As with the Court’s recent decision in United States v. Murphy, we are again reminded of the seriousness with which courts treat the strictures of Rule 11.  Although guilty pleas will be disturbed by appellate courts infrequently, the premise of a knowing and voluntary plea is that the defendant is apprised of the essential elements of the offense to which he or she is pleading guilty.  One could easily imagine a situation in which this particular change in the law does not upset a conviction because evidence that the defendant knew he or she was in the country illegally can be readily located in the record.  Here, however, the Court was presented with a situation in which the defendant’s immigration status was a contentious and complex legal issue, and where the only evidence in the record on Balde’s mens rea suggested that he believed he had lawful status at the time of his arrest.  Under these circumstances, the Court concluded that it would be an injustice to allow the original guilty plea to stand.

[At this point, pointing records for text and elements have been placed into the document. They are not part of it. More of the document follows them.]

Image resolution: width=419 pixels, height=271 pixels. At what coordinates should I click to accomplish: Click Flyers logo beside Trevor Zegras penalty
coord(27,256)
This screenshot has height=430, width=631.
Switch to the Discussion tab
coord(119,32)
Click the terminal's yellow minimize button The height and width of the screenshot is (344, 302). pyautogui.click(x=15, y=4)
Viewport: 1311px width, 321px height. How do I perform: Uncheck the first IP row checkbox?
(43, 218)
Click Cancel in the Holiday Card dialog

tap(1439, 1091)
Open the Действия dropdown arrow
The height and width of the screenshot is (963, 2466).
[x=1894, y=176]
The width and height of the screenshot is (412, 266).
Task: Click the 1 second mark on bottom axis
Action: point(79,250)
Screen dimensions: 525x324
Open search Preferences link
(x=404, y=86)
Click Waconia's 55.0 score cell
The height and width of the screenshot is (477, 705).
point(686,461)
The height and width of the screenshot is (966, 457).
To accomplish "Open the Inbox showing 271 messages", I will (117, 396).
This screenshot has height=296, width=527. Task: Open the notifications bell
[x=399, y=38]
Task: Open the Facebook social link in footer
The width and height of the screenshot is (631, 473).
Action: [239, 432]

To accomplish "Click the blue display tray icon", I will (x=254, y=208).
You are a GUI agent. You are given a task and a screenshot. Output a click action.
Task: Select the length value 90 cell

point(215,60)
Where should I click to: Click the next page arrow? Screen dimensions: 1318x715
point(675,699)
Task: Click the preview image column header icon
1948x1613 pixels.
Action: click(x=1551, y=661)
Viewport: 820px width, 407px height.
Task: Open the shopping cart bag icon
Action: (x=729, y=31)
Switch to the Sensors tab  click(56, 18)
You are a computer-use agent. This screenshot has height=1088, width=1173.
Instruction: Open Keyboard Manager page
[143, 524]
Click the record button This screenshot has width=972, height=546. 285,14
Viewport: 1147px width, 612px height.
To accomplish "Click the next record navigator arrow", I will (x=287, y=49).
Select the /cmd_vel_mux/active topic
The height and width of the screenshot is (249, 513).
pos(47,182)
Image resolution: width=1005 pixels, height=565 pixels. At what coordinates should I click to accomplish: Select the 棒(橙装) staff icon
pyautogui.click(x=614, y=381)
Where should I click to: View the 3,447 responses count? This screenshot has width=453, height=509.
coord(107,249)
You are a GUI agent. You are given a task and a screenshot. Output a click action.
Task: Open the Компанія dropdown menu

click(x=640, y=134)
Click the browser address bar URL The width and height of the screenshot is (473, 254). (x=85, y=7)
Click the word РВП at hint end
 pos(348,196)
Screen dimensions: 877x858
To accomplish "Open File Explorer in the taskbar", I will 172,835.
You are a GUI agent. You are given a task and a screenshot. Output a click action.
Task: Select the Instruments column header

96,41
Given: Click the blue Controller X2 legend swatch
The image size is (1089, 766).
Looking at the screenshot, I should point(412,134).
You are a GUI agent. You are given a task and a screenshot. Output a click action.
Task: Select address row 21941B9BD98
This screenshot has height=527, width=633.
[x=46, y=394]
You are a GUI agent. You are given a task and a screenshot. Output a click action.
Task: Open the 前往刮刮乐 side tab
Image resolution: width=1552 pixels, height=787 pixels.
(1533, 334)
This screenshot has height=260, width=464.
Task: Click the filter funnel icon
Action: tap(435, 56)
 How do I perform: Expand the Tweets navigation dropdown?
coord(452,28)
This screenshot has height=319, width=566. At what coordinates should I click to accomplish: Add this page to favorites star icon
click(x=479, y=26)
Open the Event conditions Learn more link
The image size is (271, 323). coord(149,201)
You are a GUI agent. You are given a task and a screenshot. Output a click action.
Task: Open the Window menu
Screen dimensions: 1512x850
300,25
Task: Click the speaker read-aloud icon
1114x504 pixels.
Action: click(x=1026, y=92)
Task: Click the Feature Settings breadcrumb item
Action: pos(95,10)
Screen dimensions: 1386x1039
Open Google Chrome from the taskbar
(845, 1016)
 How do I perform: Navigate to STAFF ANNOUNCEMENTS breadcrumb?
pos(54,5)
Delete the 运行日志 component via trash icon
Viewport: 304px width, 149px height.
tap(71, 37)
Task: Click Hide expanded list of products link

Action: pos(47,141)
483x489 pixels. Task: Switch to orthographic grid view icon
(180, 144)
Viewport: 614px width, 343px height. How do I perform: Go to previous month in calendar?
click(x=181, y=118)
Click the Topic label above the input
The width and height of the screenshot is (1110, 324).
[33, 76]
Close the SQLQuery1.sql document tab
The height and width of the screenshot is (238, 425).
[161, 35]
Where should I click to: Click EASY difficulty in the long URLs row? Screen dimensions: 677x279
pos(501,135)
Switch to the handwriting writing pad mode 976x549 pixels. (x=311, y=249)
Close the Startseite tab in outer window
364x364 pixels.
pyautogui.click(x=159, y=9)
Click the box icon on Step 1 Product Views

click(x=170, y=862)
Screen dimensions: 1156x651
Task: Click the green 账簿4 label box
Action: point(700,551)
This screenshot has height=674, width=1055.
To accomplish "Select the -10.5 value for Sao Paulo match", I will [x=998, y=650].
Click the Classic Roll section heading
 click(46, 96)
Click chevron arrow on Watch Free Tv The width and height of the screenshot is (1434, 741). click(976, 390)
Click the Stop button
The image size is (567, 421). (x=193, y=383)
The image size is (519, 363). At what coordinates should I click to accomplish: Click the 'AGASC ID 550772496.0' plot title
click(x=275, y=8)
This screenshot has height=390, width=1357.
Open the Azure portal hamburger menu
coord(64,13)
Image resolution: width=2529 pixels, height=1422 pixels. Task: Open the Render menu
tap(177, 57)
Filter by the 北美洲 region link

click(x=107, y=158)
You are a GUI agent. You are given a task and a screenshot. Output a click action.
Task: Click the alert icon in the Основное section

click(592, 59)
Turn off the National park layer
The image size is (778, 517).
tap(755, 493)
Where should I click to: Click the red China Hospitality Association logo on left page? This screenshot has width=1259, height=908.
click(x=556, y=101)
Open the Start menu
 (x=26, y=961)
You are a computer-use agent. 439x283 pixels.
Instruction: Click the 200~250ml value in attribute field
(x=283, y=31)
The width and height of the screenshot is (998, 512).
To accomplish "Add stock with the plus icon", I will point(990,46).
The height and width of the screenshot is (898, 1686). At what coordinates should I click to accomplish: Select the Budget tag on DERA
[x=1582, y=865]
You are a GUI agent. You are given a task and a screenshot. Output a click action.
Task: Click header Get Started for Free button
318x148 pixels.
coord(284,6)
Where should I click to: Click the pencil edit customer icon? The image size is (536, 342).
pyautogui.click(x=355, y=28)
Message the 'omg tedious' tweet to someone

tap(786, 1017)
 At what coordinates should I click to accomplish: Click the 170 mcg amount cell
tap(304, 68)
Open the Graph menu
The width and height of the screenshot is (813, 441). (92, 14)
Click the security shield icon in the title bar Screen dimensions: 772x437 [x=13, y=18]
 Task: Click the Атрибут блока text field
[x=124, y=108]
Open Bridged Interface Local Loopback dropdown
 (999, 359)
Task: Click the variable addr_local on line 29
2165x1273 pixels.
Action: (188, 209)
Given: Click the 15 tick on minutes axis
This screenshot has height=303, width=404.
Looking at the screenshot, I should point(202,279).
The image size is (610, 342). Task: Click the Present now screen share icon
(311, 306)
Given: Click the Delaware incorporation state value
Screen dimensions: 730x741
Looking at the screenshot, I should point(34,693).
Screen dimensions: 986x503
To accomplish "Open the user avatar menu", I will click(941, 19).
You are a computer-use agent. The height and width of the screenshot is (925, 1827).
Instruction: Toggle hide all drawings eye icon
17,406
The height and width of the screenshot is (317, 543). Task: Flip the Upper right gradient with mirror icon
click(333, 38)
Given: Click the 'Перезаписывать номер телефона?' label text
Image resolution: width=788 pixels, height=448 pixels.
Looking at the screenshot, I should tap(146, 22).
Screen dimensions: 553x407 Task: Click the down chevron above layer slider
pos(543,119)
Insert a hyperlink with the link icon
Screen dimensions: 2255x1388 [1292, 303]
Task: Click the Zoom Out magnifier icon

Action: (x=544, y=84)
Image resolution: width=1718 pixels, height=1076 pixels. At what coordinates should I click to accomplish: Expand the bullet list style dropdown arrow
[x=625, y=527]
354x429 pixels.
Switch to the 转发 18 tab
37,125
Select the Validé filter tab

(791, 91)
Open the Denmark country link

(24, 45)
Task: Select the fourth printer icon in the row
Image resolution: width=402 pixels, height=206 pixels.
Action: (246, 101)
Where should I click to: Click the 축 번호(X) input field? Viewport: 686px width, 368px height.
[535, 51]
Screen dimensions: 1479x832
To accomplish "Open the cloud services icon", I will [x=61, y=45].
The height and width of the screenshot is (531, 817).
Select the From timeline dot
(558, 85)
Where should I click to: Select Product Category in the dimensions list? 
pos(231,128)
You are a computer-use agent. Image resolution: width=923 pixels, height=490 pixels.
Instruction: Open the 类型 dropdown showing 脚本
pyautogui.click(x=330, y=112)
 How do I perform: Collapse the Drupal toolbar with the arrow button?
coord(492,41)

It is also interesting to consider the impact of Rehaif in pending appeals.  There may be other appeals in which the defendant’s status—illegal presence in the United States or status as a person with a prior felony—may be obvious to the defendant from the facts presented, and in those cases, the defendant may find it difficult to prove plain error.  There also may be cases in which the defendant has stipulated to the necessary facts (such as at a felon-in-possession trial) and therefore may have waived the right to present an argument under Rehaif.  Whatever the particular circumstances, every defendant whose Section 922(g) proceeding remains alive should be making some variant of a Rehaif argument.  Some such appeals, like Balde’s, will no doubt be successful.  In addition, given the suggestion in Justice Alito’s dissent that this decision applies to defendants whose convictions are final and no longer on direct appeal, we should expect to see many Rehaif arguments presented over the next year.